There are two minor trade-offs required to make long chain mining possible. Those are the use of “dirty” transaction chains and also the concept of grouping transactions by ancestor state.
As for dirty chain data, typical dirty chains will have the correct data because diamond transaction graphs are relatively rare, therefore, even chains marked dirty will typically have the correct ancestor state data. It is only the diamonds (where a transaction has two or more outputs then converge one or more of them into a single input) that are left dirty because of their excessive need to parse through the entire transaction chain to find correct ancestor values, but again, these are quite rare. In a recent mainnet survey it was found that only 0.1% of transactions have a diamond pattern in their ancestor chain. This means that in a typical 1MB block, where there are roughly 3000 transactions, you would typically have only 3 that had “dirty” and slightly inflated numbers for their ancestor states.

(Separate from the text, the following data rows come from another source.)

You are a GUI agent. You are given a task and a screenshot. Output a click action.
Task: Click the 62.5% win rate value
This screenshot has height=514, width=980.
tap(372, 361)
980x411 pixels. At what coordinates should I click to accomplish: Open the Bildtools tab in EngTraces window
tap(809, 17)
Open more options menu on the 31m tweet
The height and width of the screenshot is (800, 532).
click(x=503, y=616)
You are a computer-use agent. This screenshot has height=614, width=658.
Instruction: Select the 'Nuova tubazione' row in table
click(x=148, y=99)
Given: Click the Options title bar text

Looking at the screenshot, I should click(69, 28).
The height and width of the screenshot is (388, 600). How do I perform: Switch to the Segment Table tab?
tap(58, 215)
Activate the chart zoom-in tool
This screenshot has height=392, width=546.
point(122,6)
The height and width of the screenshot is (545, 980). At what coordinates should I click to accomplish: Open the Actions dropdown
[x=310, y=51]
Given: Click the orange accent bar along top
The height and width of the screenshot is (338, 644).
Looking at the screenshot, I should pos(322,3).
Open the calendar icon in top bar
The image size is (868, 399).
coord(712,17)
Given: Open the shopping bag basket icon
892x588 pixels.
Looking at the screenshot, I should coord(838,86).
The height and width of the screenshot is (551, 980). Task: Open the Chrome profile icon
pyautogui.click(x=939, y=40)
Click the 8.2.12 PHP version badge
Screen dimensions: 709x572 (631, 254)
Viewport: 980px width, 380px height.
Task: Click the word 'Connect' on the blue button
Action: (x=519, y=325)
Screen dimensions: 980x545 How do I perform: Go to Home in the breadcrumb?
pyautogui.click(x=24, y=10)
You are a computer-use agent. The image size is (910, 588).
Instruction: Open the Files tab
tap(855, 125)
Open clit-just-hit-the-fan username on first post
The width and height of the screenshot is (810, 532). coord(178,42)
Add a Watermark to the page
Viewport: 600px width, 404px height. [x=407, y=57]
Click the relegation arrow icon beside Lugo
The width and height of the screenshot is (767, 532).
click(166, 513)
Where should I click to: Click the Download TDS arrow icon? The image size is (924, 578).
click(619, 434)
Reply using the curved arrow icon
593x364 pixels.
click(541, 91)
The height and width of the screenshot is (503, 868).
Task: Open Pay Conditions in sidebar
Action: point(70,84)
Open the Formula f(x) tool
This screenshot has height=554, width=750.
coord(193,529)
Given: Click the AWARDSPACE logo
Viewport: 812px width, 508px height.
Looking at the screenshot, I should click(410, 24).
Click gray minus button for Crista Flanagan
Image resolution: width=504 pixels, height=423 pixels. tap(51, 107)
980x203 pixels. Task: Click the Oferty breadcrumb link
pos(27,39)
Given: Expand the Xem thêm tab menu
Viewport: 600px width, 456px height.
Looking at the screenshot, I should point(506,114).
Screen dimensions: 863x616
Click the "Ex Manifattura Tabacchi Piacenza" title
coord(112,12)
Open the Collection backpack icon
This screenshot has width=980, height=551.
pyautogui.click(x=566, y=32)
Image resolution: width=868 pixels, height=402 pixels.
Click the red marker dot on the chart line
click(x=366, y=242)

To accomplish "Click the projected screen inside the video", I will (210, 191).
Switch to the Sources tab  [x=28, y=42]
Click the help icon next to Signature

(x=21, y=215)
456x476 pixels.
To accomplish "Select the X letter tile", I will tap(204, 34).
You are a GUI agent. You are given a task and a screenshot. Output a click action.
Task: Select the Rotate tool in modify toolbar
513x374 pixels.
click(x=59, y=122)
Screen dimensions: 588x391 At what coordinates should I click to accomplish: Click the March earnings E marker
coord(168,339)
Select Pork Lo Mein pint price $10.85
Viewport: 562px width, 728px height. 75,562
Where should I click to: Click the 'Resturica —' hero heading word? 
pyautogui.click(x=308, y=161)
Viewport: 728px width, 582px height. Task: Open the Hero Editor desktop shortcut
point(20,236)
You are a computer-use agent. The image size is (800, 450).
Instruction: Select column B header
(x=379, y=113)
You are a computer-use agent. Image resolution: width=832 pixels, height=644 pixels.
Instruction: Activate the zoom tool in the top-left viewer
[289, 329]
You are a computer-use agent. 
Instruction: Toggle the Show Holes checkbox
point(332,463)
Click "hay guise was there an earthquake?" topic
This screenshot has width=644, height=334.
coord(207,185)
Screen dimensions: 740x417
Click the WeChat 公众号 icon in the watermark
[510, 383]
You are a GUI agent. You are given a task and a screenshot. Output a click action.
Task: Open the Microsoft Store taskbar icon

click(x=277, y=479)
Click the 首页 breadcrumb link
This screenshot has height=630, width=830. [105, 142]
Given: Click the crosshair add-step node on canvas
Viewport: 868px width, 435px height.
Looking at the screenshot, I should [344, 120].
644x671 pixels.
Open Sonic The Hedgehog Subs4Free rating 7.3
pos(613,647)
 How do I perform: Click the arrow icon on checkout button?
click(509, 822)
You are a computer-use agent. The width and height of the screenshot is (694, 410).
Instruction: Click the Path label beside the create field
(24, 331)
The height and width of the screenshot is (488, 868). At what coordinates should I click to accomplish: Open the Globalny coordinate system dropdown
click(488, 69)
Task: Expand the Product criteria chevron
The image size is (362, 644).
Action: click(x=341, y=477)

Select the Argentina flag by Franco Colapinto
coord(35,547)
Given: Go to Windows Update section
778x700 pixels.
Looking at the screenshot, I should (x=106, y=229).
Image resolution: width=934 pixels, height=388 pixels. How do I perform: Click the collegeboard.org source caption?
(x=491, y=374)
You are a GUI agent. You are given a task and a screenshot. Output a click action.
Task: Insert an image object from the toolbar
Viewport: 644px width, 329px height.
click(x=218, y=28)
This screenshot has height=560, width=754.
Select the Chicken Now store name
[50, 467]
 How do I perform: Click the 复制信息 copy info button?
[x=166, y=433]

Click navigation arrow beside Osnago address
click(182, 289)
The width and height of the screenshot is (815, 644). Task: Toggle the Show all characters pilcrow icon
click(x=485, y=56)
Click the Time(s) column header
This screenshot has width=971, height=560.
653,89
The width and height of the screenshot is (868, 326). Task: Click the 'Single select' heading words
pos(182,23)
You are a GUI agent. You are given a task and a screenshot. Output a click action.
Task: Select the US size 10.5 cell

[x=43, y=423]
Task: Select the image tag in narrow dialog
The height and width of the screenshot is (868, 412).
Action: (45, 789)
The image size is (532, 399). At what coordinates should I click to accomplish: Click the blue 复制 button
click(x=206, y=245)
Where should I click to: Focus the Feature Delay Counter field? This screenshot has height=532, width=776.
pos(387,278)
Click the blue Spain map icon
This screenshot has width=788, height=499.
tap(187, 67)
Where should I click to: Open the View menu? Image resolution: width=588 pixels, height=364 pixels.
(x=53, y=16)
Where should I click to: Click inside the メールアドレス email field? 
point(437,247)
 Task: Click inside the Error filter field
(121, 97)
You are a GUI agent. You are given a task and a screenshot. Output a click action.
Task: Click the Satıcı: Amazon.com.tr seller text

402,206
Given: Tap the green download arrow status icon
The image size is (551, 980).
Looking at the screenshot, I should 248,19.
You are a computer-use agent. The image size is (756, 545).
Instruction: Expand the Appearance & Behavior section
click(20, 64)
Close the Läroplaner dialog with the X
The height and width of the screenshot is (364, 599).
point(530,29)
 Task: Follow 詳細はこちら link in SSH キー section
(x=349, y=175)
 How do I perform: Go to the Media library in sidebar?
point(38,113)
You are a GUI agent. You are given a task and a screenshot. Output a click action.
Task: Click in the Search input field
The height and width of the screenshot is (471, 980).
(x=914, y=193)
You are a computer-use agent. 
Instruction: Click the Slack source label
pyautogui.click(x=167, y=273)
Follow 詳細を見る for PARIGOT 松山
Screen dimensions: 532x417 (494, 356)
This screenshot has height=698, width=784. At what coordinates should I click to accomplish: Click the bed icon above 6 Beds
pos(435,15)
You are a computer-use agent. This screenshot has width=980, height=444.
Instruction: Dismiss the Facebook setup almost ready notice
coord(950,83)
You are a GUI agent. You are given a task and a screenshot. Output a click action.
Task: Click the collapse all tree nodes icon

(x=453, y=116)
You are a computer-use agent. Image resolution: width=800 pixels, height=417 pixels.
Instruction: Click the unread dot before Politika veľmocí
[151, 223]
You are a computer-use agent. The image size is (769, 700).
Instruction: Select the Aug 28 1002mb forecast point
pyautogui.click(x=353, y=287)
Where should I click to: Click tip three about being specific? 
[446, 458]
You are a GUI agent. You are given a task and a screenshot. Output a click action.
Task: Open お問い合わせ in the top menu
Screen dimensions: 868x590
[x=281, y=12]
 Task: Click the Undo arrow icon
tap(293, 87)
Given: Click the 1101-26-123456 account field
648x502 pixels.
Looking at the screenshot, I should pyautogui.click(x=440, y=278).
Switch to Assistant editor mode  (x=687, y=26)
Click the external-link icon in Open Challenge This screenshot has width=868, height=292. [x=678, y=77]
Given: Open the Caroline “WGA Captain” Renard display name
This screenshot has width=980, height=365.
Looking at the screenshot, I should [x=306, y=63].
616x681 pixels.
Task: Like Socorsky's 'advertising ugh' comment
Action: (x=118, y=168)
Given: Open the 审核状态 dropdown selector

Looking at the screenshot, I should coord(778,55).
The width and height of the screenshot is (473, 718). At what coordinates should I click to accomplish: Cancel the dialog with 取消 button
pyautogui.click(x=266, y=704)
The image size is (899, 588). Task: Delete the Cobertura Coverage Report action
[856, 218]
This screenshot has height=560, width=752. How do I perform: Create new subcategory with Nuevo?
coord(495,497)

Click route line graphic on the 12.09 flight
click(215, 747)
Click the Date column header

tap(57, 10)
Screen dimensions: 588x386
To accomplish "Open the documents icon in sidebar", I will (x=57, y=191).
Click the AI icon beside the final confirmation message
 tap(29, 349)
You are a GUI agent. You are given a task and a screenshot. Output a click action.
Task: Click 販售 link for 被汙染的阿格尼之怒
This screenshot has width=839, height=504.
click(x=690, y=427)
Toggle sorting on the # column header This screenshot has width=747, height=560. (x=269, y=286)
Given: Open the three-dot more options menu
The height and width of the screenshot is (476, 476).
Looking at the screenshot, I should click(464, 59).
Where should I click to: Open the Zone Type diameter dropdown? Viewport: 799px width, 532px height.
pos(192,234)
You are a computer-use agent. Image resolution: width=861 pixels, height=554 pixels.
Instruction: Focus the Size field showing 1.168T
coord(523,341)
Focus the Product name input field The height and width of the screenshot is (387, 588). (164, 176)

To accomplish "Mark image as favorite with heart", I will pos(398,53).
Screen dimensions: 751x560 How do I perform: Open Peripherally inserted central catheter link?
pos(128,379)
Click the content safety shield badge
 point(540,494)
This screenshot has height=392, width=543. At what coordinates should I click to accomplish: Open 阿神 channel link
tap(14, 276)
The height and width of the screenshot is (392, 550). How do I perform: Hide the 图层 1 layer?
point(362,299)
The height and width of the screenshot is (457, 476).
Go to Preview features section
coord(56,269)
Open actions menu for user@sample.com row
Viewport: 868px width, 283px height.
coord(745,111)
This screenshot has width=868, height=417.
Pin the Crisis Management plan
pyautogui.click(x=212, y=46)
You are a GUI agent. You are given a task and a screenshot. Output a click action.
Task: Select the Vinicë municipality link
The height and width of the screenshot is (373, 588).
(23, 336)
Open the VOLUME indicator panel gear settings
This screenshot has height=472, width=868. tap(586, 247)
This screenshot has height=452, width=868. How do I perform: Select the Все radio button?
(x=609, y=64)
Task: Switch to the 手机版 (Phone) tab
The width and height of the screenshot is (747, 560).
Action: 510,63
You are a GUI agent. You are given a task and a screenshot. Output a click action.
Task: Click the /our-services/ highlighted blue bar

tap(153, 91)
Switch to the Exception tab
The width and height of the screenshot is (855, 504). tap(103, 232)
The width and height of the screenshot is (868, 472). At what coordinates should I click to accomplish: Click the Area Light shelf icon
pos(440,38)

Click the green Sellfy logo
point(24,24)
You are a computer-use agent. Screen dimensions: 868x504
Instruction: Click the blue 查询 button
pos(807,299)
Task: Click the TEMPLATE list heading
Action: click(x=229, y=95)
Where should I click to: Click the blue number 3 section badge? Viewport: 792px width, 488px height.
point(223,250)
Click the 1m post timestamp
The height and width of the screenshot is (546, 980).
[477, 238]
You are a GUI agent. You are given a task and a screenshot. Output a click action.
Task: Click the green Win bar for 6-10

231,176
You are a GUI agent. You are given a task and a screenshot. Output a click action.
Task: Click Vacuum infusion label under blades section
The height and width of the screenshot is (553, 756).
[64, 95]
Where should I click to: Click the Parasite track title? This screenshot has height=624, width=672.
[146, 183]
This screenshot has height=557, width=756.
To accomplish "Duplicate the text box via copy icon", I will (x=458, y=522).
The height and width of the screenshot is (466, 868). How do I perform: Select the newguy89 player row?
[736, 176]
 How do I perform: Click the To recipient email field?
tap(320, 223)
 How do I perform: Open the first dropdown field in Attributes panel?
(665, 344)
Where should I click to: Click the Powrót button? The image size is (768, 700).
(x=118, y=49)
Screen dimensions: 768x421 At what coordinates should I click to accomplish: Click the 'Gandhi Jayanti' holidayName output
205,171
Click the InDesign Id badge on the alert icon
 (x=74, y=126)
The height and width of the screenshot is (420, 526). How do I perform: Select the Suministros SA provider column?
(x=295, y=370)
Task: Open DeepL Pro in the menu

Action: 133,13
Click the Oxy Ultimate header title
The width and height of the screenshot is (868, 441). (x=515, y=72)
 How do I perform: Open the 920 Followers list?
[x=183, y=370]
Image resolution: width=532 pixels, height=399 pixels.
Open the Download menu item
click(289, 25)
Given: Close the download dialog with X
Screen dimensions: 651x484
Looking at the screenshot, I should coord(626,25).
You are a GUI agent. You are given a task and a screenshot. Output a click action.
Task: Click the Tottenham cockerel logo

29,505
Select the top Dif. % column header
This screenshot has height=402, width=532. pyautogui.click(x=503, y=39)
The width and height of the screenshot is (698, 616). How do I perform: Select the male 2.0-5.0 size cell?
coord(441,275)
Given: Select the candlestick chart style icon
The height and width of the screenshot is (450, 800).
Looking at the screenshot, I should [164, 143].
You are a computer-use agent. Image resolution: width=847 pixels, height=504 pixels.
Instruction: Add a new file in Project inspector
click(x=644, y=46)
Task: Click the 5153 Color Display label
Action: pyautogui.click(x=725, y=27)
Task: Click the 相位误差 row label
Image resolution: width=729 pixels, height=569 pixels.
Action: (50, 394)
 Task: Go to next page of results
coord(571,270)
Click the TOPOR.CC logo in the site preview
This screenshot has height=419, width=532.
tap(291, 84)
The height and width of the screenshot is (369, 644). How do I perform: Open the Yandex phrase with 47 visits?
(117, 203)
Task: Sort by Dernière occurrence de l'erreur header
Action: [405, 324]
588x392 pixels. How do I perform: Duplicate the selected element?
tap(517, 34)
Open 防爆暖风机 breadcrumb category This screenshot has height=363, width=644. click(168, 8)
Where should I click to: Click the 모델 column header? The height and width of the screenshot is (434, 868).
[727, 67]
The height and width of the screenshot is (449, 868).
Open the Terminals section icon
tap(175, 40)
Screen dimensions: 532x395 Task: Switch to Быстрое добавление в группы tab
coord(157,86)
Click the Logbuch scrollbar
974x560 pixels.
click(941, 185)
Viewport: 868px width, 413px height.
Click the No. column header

The other trade-off concerns considering a group of ancestors as a single transaction. We can call these transactions, Ancestor Grouped Transactions (AGT). This approach to grouping allows us to process packages orders of magnitude faster than other methods of package mining since we no longer have to continuously update the descendant state as we mine part of an unconfirmed chain.
However, there is a theoretical limitation in this approach which could happen when a block is almost full. We could for instance end up including a lower fee transaction as part of an ancestor group when in fact it would be better, in terms of fees, to include some other single transaction. This would result in slightly less fees (perhaps a few hundred satoshis) rewarded to the miner. However, this situation is not likely to be seen for two reasons. One, long unconfirmed chains are typically having transactions with all the same fees and two, the typical child pays for parent scenario has only two transactions with the child having the higher fee. And neither of these two types of packages could cause any loss of fees with this mining algorithm, when the block is nearly full.
The mining algorithm is surprisingly simple and entails parsing through the mempool’s “ancestor_score” index and adding the AGT's into the new block. There is however a pathological case which has to be accounted for where a child transaction has less fees per KB than its parent which causes child transactions to show up later as we parse through the ancestor index. In this case we then have to recalculate the ancestor sigops and package size which can be time consuming, given we have to parse through the ancestor tree each time. However we get around that by shortcutting the process by parsing through only the portion of the tree that is currently not in the block. This shortcutting happens in “_CalculateMempoolAncestors()” where we pass in the “inBlock” data structure containing the already added transactions.